In view of the upsurge in the use of MPs and other HHDs in Nigeria, this study investigated the risk factors for musculoskeletal injuries across a general population of Nigerians. This is very pertinent as each new generation of MP comes with more in-built functions which results in increased exposure and use of MP functions with the likelihood of greater exposure to repetitive messaging and gaming activities. Prior studies had investigated this in different subsets of the population, but our investigation included the different strata of the adult population, across age groups and occupations. This is important to identify modifiable risk factors and therefore, develop preventative measures based on the different patterns of SP use in various age groups and at different life stages as some age groups may be more at risk of SP addiction than others.[23]

It was observed that the majority of the respondents used their mobile devices mostly for social media activities, calls and texting, followed by reading in that order. This was expected as the demographic characteristics of the study population showed that most of the users of mobile devices were in the age group of 18–45 years that represents the studying and working population age bracket. SP use has become the dominant cultural reality of contemporary university students as they are used during classes, studying and executing assignments.[24],[25] A prior study had even reported that students' achievement increases significantly when they use mobile learning devices, including SPs, and students are increasingly optimising its potential.[26],[27] In addition, Mobile technology enables people to work during their leisure time and also facilitates private communication in the workplace.[28] This explains why educational attainment and occupation were significantly associated with musculoskeletal injuries among the respondents as previously reported that a habitual pattern of increased muscle activity in the neck and shoulder region is a common phenomenon among office workers with chronic neck and shoulder pain.

Our findings showed that while the number of active phone lines and mobile devices used had no impact on injuries, the type of mobile device used by the respondents had a significant association with injury and discomfort. Most of the respondents in this study used SPs which have been reported to have small VDTs, thereby compelling individuals to look at their phone's small monitor and perform repetitive movements usually in an awkward posture for a prolonged duration, which can result in MSDs.[29],[30] To corroborate this, a recent study identified the size of the SP, the predominant purpose of SP usage, position preferred while using the SP, and level, at which SP is held while using the device as significant risks for musculoskeletal pain and further logistic regression analysis showed that the size of the SP was significantly associated with musculoskeletal pain.[31] This is because a SP has a smaller VDT than a tablet PC or computer and so produces greater neck flexion.[32],[33] A prior study also found that the prolonged use of a SP leads to a greater lower neck flexion than the prolonged use of a tablet PC, thus prolonged use of SPs can cause severe damage to the neck and surrounding structures as supported by a recent systematic review that reported evidence of neck flexion, frequency of phone calls, texting and gaming contributing to musculoskeletal complaints among mobile device users.[8],[34]

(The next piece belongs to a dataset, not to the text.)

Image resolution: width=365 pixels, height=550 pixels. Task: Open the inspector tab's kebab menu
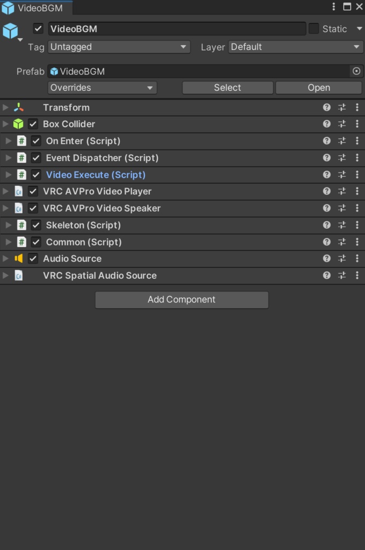[x=333, y=6]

Our study also showed that the position commonly assumed when using HHDs and the duration of continuous sitting while working, significantly contributed to the development of discomfort. This finding is in concordance with that of Berolo et al.[35] which showed that the total time spent using a SP was significantly associated with pain in the neck and shoulder. This may be attributed to bad SP posture, which involves leaning over a cell phone as previously reported to be more pronounced in children who used portable PCs than those who used desktop computers, thus resulting in increased muscle activities of the trapezius and the sternocleidomastoid muscle.[36],[37] Furthermore, from our findings, the average and longest time spent daily using mobile devices had a significant impact on the prevalence of injuries and discomfort. Most of the respondents who complained of discomfort spent an average of 2–4 h daily using their devices and 5–8 h daily in continuous sitting while working. The disparity could be because people may not be able to accurately estimate the time spent on activities except there are objective means to determine that such as suggested by Spink et al.[38] They recommended that investigating the relationship between mobile HHD use and musculoskeletal symptoms and other health outcomes may consider using a logging application to better determine exposure time and other risk factors.

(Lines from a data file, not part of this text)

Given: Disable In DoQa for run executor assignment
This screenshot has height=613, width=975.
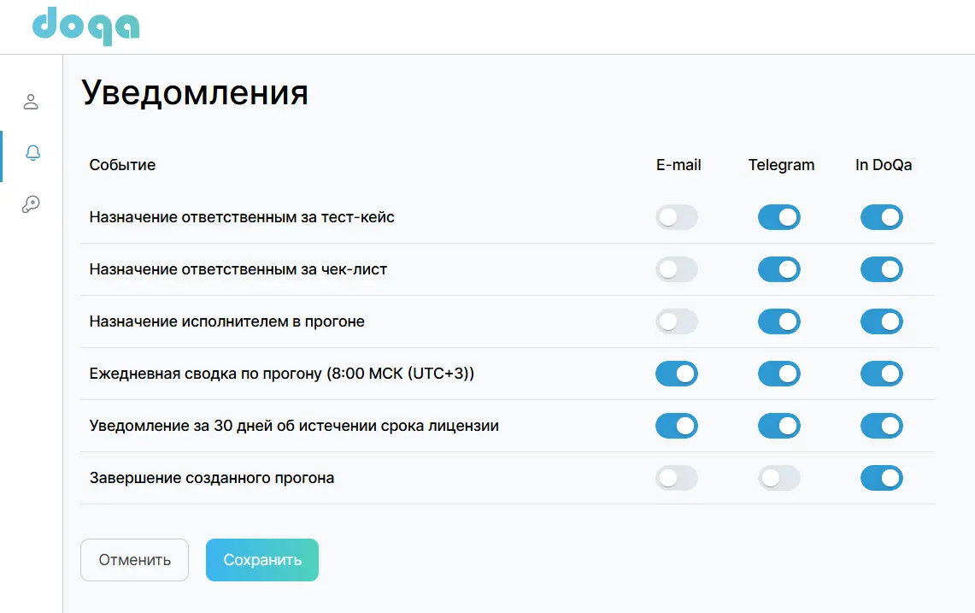Looking at the screenshot, I should (x=882, y=321).
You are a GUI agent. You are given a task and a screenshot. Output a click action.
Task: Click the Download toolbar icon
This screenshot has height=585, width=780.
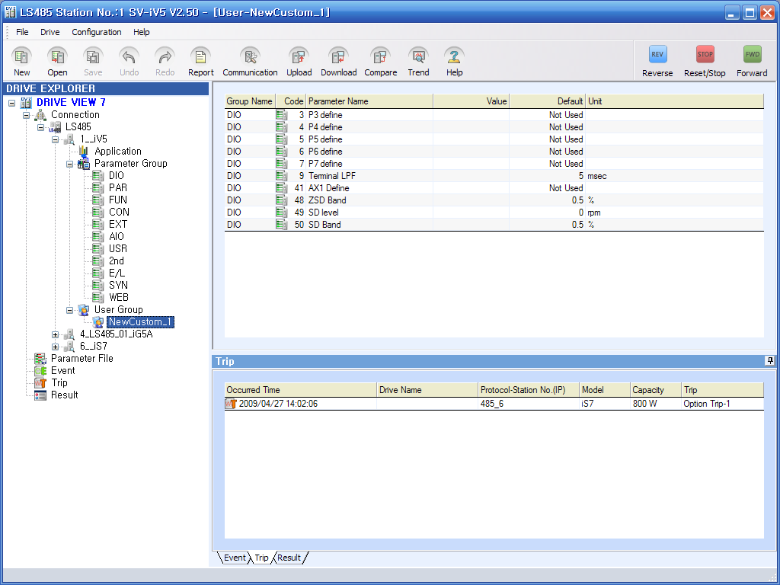click(338, 57)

However, past research has shown that computer use for over 4 h/day would contribute to increased risk for MSDs.[39],[40] Our results show that over 60% of the respondents spent above 4 h daily on average using their mobile devices and they constituted about 64% of those that reported injuries/discomfort. This can be attributed to SP addiction as reported by a prior study that SP addicts used their phones for 5.4 h/day compared with normal SP users, who used their phones for 4 h/day. The study also identified the addiction risk by age and reported it to be 25.5% for teenagers, 15% for people in their 20s and 8.2% for people in their 30s.[41] Seeing that the population of respondents below the age of 30 years was about 60%, underscores the high incidence of those addicted to SP use.

Interestingly, the predominant purpose of SP usage and position preferred while using the SP can act as protective factors for musculoskeletal pain.[31] Our findings showed that the self-adopted treatment and preventive strategies by the participants had a significant impact in reducing musculoskeletal pain and discomfort, though despite this, the incidence of discomfort was still very high among them. It may, therefore, be necessary to educate the populace on preventive strategies against musculoskeletal injury and discomfort such as suggested by Shin and Zhu[42] that users of SPs/HHDs hold the device just below eye level, take a break every 10 min, and stretch the muscles around the neck and shoulders.

  Conclusion Top

We conclude that the occupation, educational level, the types of mobile devices and time spent using the devices were risk factors for musculoskeletal injury and discomfort which was very high among the participants despite the self-adopted treatment and prevention strategies used.

Financial support and sponsorship

This study was funded by the University of Lagos, Central Research Committee: Grant number (CRC NO: 2018/28).

Conflicts of interest

There are no conflicts of interest.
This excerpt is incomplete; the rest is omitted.